Requirement —
Retype the lines below, from the first line through the line containing "pyautogui.click(x=111, y=246)", inclusive, without changing anything.

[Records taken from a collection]
——————————
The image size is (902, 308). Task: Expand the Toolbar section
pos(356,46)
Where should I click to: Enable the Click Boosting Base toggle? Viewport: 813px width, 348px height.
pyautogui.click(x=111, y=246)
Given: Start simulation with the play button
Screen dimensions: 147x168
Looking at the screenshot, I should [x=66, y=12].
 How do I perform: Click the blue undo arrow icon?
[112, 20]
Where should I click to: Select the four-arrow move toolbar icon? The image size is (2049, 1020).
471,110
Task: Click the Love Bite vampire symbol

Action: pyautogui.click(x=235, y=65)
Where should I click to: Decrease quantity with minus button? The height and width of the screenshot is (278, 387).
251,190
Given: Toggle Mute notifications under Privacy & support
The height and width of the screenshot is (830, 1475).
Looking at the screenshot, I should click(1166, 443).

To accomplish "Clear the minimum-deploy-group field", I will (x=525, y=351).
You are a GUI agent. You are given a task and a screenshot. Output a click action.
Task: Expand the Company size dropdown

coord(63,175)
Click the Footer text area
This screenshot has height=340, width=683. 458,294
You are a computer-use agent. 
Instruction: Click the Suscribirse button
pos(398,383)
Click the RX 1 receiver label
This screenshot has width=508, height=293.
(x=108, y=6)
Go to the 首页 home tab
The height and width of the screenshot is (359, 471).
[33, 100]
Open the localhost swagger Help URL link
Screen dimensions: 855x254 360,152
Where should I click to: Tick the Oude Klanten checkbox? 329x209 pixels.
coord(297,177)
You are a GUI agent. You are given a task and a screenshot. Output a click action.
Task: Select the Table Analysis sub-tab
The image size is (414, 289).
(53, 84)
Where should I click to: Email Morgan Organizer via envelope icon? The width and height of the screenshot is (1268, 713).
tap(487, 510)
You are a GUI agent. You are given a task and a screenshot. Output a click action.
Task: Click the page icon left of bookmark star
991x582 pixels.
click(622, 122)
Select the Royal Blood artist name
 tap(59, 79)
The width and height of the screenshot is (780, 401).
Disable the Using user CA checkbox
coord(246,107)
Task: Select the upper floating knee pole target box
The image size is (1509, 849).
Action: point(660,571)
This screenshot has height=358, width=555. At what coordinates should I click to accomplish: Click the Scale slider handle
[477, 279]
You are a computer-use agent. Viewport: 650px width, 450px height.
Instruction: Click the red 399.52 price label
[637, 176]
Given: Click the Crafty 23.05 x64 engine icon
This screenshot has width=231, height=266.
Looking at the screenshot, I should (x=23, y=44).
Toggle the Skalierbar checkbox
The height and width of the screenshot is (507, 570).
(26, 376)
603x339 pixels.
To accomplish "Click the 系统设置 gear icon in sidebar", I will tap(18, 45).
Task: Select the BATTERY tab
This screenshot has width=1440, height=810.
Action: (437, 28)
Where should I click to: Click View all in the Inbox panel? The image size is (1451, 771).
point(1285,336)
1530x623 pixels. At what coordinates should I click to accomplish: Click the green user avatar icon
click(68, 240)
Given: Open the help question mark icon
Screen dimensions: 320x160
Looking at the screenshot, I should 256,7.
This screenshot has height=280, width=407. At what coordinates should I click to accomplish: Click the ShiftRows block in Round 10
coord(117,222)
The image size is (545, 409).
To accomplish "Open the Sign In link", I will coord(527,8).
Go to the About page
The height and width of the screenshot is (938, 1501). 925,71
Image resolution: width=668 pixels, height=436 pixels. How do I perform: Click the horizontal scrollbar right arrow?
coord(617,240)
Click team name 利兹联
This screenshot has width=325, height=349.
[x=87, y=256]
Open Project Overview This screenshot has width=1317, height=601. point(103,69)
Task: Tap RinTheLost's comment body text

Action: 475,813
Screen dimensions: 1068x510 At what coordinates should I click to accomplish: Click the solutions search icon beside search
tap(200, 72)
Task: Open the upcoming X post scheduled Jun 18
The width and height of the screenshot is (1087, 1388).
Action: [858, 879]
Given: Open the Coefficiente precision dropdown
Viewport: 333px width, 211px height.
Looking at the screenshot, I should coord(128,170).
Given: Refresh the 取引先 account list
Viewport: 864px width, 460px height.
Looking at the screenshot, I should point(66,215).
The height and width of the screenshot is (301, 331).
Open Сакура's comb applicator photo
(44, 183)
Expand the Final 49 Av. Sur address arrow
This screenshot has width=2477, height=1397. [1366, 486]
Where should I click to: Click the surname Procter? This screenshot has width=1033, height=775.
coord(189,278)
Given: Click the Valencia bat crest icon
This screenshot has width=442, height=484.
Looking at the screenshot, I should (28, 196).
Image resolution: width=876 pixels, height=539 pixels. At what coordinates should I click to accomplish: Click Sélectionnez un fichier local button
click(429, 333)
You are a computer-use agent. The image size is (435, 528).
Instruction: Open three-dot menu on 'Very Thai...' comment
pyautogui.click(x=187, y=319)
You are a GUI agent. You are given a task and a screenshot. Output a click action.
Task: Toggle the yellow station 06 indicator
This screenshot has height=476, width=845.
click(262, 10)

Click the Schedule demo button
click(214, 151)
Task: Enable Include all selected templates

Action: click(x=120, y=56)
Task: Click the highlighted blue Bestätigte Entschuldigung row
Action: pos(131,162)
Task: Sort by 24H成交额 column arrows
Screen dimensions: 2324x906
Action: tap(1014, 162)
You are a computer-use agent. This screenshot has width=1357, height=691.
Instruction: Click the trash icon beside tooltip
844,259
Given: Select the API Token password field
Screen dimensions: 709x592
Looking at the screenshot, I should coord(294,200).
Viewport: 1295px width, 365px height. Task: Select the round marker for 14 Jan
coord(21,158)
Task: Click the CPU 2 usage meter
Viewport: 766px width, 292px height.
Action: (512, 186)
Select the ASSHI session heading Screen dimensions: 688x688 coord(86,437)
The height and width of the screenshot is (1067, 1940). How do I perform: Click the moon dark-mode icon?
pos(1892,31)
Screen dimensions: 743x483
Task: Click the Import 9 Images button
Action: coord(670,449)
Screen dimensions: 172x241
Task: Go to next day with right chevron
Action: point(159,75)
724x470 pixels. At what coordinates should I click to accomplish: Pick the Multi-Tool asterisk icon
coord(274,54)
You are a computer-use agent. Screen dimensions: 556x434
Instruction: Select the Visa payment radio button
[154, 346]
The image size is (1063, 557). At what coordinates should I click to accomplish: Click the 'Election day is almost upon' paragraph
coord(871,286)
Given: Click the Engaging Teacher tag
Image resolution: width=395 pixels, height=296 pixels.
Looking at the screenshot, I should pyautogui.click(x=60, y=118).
——————————
Answer to this task —
The image size is (902, 308). Task: Expand the Toolbar section
pos(356,46)
Where should I click to: Enable the Click Boosting Base toggle? Viewport: 813px width, 348px height.
pyautogui.click(x=111, y=246)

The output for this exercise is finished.